Stability of Brain Graph Measures published in Sci. Rep.

Stability of graph theoretical
measures in structural brain
networks in Alzheimer’s disease

Stability of graph theoretical measures in structural brain networks in Alzheimer’s disease
Gustav Mårtensson, Joana B. Pereira, Patrizia Mecocci, Bruno Vellas, Magda Tsolaki, Iwona Kłoszewska, Hilkka Soininen, Simon Lovestone, Andrew Simmons, Giovanni Volpe & Eric Westman
Scientific Reports 8, 11592 (2018)
DOI: 10.1038/s41598-018-29927-0

Graph analysis has become a popular approach to study structural brain networks in neurodegenerative disorders such as Alzheimer’s disease (AD). However, reported results across similar studies are often not consistent. In this paper we investigated the stability of the graph analysis measures clustering, path length, global efficiency and transitivity in a cohort of AD (N = 293) and control subjects (N = 293). More specifically, we studied the effect that group size and composition, choice of neuroanatomical atlas, and choice of cortical measure (thickness or volume) have on binary and weighted network properties and relate them to the magnitude of the differences between groups of AD and control subjects. Our results showed that specific group composition heavily influenced the network properties, particularly for groups with less than 150 subjects. Weighted measures generally required fewer subjects to stabilize and all assessed measures showed robust significant differences, consistent across atlases and cortical measures. However, all these measures were driven by the average correlation strength, which implies a limitation of capturing more complex features in weighted networks. In binary graphs, significant differences were only found in the global efficiency and transitivity measures when using cortical thickness measures to define edges. The findings were consistent across the two atlases, but no differences were found when using cortical volumes. Our findings merits future investigations of weighted brain networks and suggest that cortical thickness measures should be preferred in future AD studies if using binary networks. Further, studying cortical networks in small cohorts should be complemented by analyzing smaller, subsampled groups to reduce the risk that findings are spurious.

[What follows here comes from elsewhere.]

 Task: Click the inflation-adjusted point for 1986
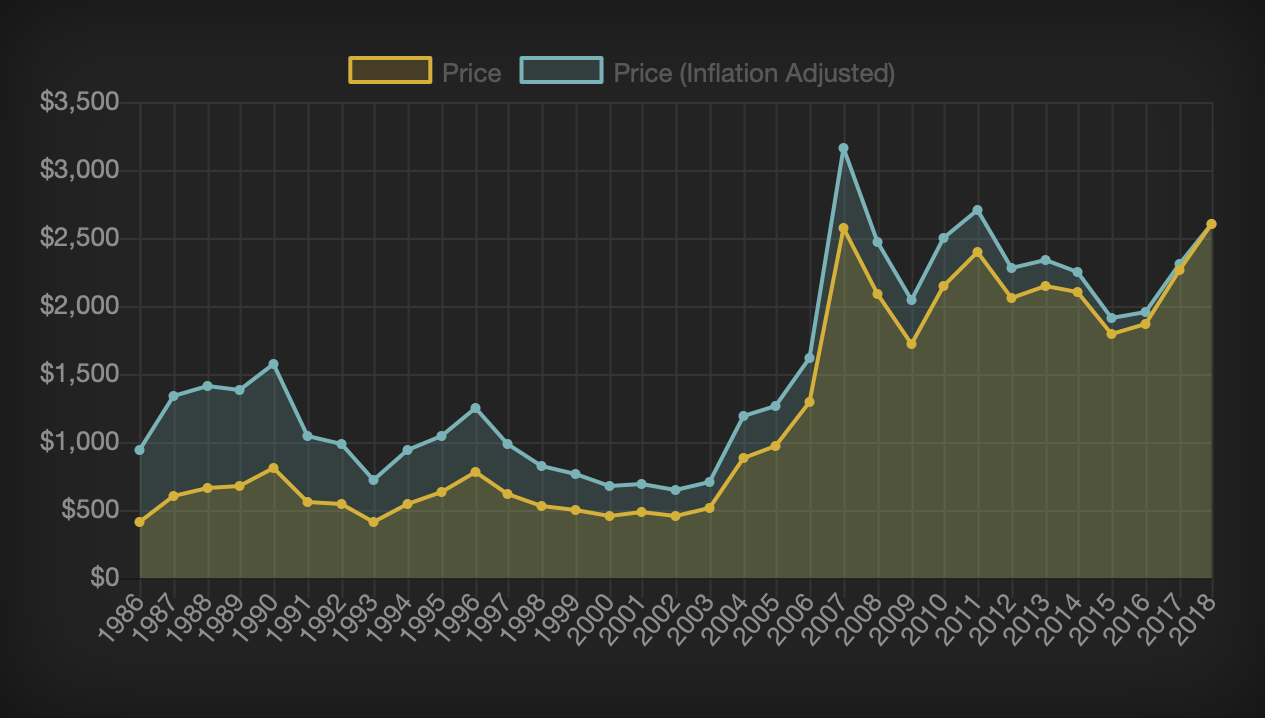tap(140, 450)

Disrupted Network Topology in Alzheimer published in Cerebral Cortex

Disrupted Network Topology in Patients with Stable and Progressive Mild Cognitive Impairment and Alzheimer’s Disease

Disrupted Network Topology in Patients with Stable and Progressive Mild Cognitive Impairment and Alzheimer’s Disease
Joana B. Pereira, Mite Mijalkov, Ehsan Kakaei, Patricia Mecocci, Bruno Vellas, Magda Tsolaki, Iwona Kłoszewska, Hilka Soininen, Christian Spenger, Simmon Lovestone, Andrew Simmons, Lars-Olof Wahlund, Giovanni Volpe & Eric Westman, AddNeuroMed consortium, for the Alzheimer’s Disease Neuroimaging Initiative
Cerebral Cortex 26(8), 3476—3493 (2016)
DOI: 10.1093/cercor/bhw128

Recent findings suggest that Alzheimer’s disease (AD) is a disconnection syndrome characterized by abnormalities in large- scale networks. However, the alterations that occur in network topology during the prodromal stages of AD, particularly in patients with stable mild cognitive impairment (MCI) and those that show a slow or faster progression to dementia, are still poorly understood. In this study, we used graph theory to assess the organization of structural MRI networks in stable MCI (sMCI) subjects, late MCI converters (lMCIc), early MCI converters (eMCIc), and AD patients from 2 large multicenter cohorts: ADNI and AddNeuroMed. Our findings showed an abnormal global network organization in all patient groups, as reflected by an increased path length, reduced transitivity, and increased modularity compared with controls. In addition, lMCIc, eMCIc, and AD patients showed a decreased path length and mean clustering compared with the sMCI group. At the local level, there were nodal clustering decreases mostly in AD patients, while the nodal closeness centrality detected abnormalities across all patient groups, showing overlapping changes in the hippocampi and amygdala and nonoverlapping changes in parietal, entorhinal, and orbitofrontal regions. These findings suggest that the prodromal and clinical stages of AD are associated with an abnormal network topology.